What Governance Actually Looks Like

Governance is most effective when it aligns with impact. Personal agents benefit primarily from guidance, shared examples, and clear guardrails — the goal is not central control, but raising the quality of what individuals do for themselves. Workflow agents require more deliberate oversight: ownership, testing approaches, and failure handling need to be defined before deployment. Enterprise agents should follow the same expectations applied to any other firm-wide system.
The firms that move fastest on agents are usually the ones who prepared most carefully — not the ones who skipped the steps. Across all categories, governance works best when it prioritizes clarity and proportionality over blanket restriction: the goal is to ensure that what scales is trusted, understood, and sustainable.

Category	How to govern it
Personal Agents	Help the owner build or choose. Provide guidance, share what works, and make good examples visible. Ask whether an out-of-the-box tool already solves the problem before encouraging a build. The goal is not to centralize — it is to raise the quality of what individuals do for themselves.
Workflow Agents	Work backwards from your software path — or ask whether a vendor already solved it. For in-house builds: start with what responsible software deployment requires — testing, ownership, data scoping, failure handling — and identify what can be safely streamlined at this scale.
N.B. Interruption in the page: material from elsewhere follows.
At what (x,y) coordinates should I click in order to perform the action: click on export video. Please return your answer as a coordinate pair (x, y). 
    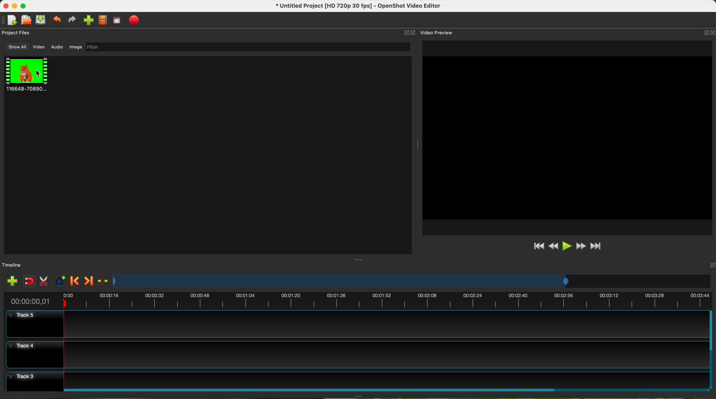
    Looking at the image, I should click on (134, 21).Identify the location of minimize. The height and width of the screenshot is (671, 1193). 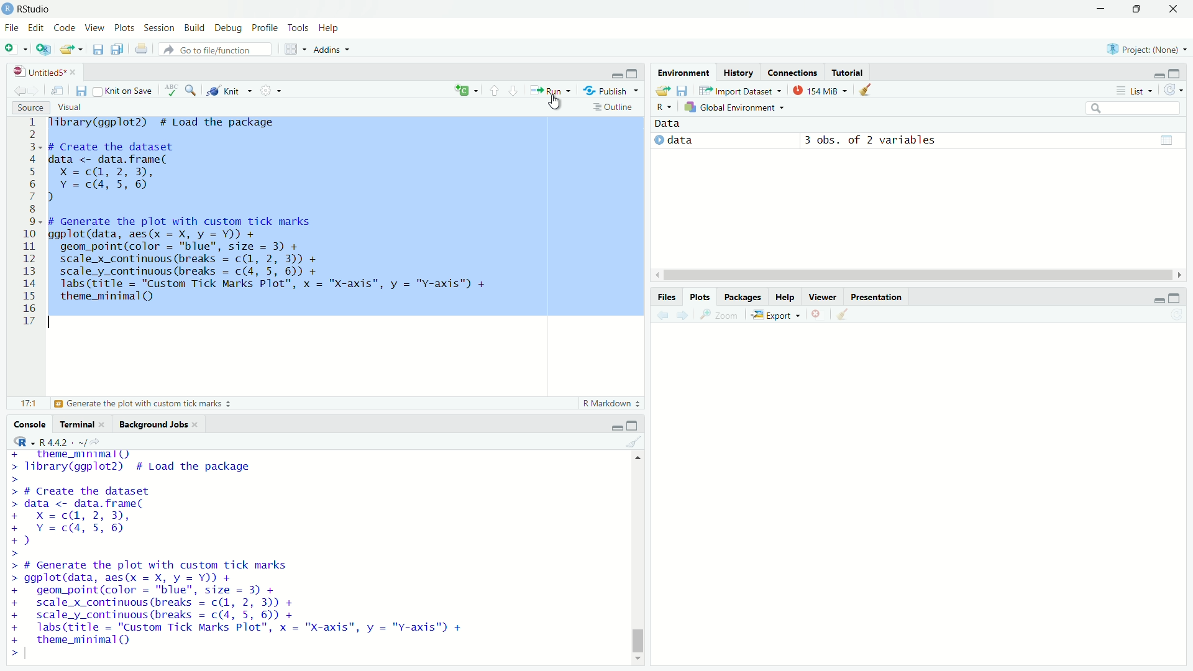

For vendor solutions: evaluate them as you would any software procurement, with the added question of where GenAI-specific risks sit.
Enterprise Agents	Follow your existing build/buy path. Whether building on a cloud AI platform or API, or procuring enterprise software with embedded LLM capability, the organizational requirements are the same: business case, named owner, testing protocol, change management, and maintenance plan. The faster build does not compress the governance.
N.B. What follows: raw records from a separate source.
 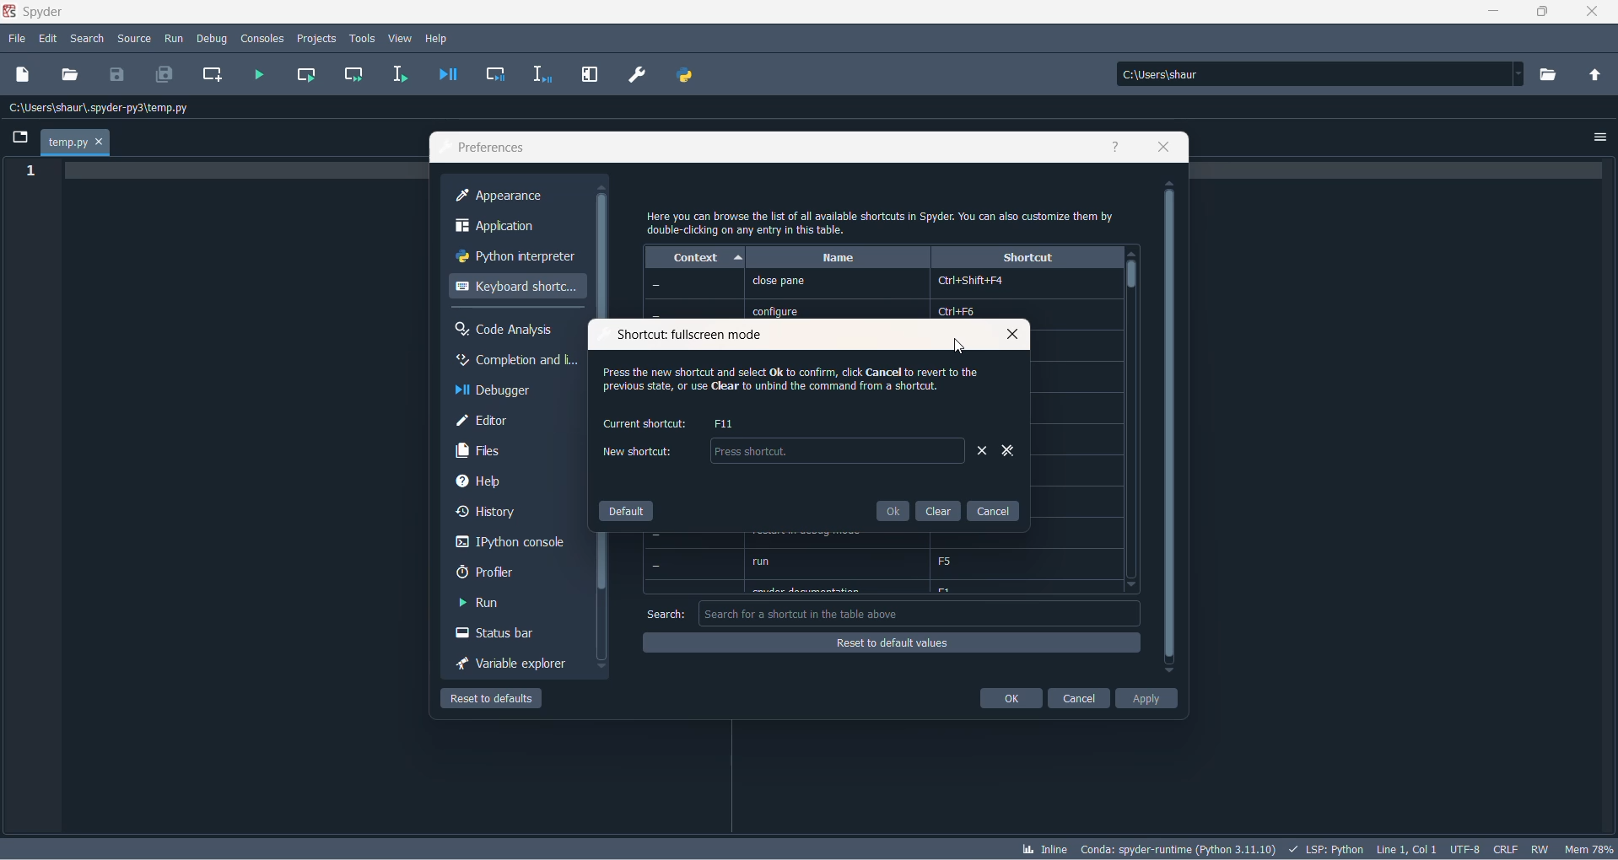 What do you see at coordinates (1506, 849) in the screenshot?
I see `file EOL status` at bounding box center [1506, 849].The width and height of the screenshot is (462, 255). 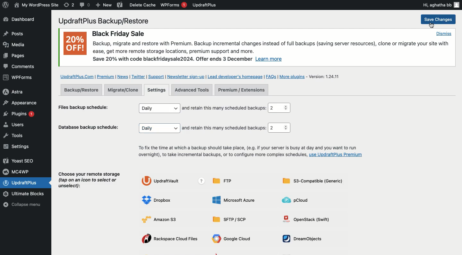 I want to click on Comments, so click(x=20, y=67). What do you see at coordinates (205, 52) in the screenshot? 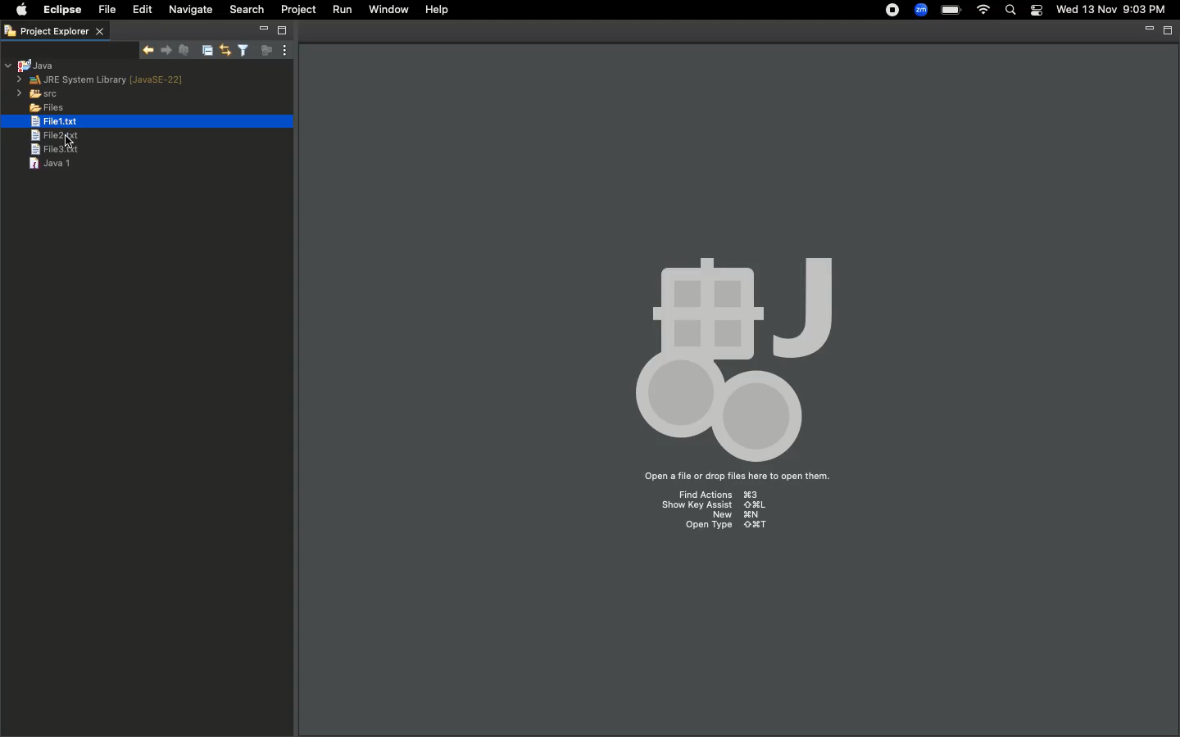
I see `Collapse all` at bounding box center [205, 52].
The Workflow agent category typically requires the most new organizational thinking — it sits between familiar territory on both sides and has the least established process. If that process does not yet exist inside a firm, building it is more urgent than building any individual agent. For law firms specifically, confidentiality obligations and privilege considerations add a further layer of governance requirements that apply across all three categories — particularly where agents access client matter data, communicate externally, or generate outputs that could enter the record.
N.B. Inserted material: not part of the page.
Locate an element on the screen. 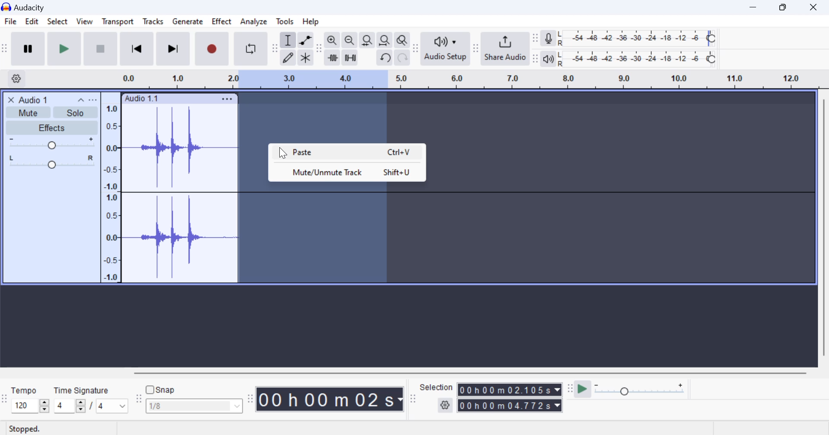 This screenshot has width=829, height=435. Selected Clip Length is located at coordinates (511, 399).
Agents as an Outcome, Not a Starting Point

The industry is already moving from prompt-centric interaction toward agentic, workflow-embedded systems. This shift is visible across open experimentation and commercial platforms alike, and it will continue regardless of individual organizational readiness.
____________________________________________________________________________________________________________________________________
Agents aren’t the next step after chat. They’re the reward for understanding how GenAI works. Too often, that reward is claimed before the work is done.
____________________________________________________________________________________________________________________________________
Agents amplify whatever understanding already exists. Where that understanding is strong — where the task is well scoped, the approach is validated, and ownership is clear — agents create real leverage. Where it is not, they scale the confusion just as effectively. Sequencing, categorization, and proportional governance are not obstacles to momentum. They are what allow momentum to turn into sustained use rather than disappointment.
Firms that learn first, encode later, and govern proportionally will not deploy the most agents. They will deploy the agents that deliver the most meaningful, sustained impact.